Heterozygous disruption of activin receptor-like kinase 1 is associated with increased arterial pressure in mice

The activin receptor-like kinase 1 (ALK-1) is a type I cell-surface receptor for the transforming growth factor-β (TGF-β) family of proteins. Hypertension is related to TGF-β1, because increased TGF-β1 expression is correlated with an elevation in arterial pressure (AP) and TGF-β expression is upregulated by the renin-angiotensin-aldosterone system. The purpose of this study was to assess the role of ALK-1 in regulation of AP using Alk1 haploinsufficient mice (Alk1(+/−)). We observed that systolic and diastolic AP were significantly higher in Alk1(+/−) than in Alk1(+/+) mice, and all functional and structural cardiac parameters (echocardiography and electrocardiography) were similar in both groups. Alk1(+/−) mice showed alterations in the circadian rhythm of AP, with higher AP than Alk1(+/+) mice during most of the light period. Higher AP in Alk1(+/−) mice is not a result of a reduction in the NO-dependent vasodilator response or of overactivation of the peripheral renin-angiotensin system. However, intracerebroventricular administration of losartan had a hypotensive effect in Alk1(+/−) and not in Alk1(+/+) mice. Alk1(+/−) mice showed a greater hypotensive response to the β-adrenergic antagonist atenolol and higher concentrations of epinephrine and norepinephrine in plasma than Alk1(+/+) mice.
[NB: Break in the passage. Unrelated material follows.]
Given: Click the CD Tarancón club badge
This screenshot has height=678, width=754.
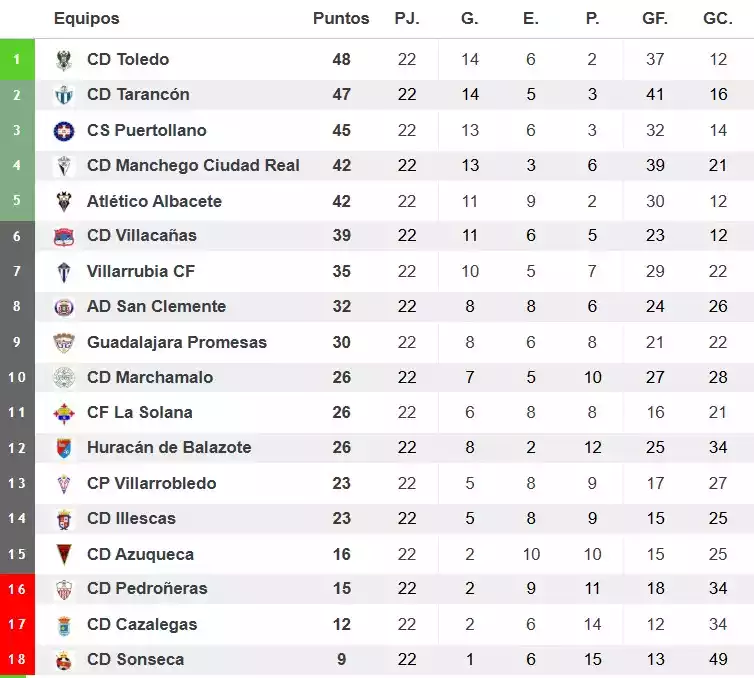Looking at the screenshot, I should pyautogui.click(x=64, y=95).
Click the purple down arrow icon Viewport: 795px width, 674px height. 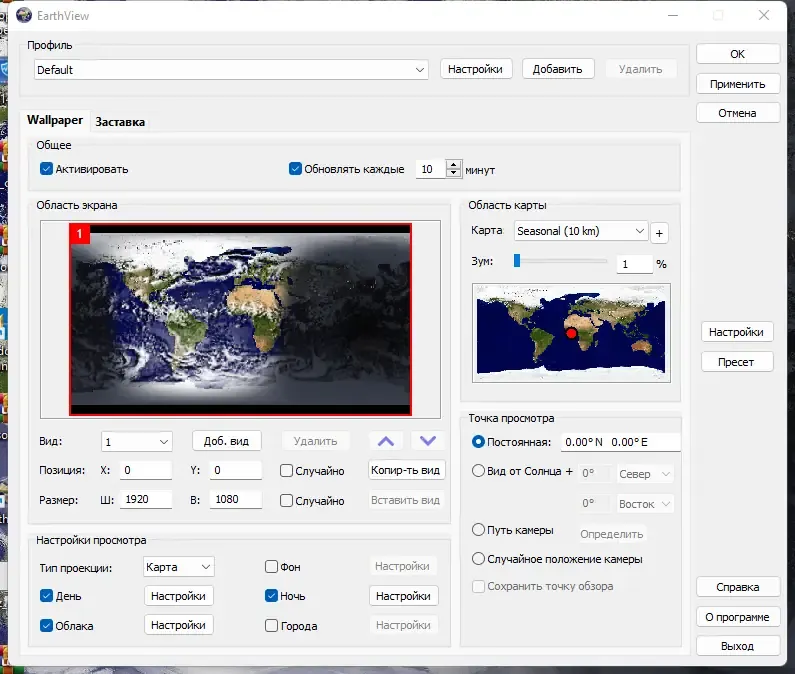point(428,441)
The number of brain cholinergic neurons in the anterior basal forebrain was reduced in Alk1(+/−) mice. Thus, we concluded that the ALK-1 receptor is involved in the control of AP, and the high AP of Alk1(+/−) mice is explained mainly by the sympathetic overactivation shown by these animals, which is probably related to the decreased number of cholinergic neurons.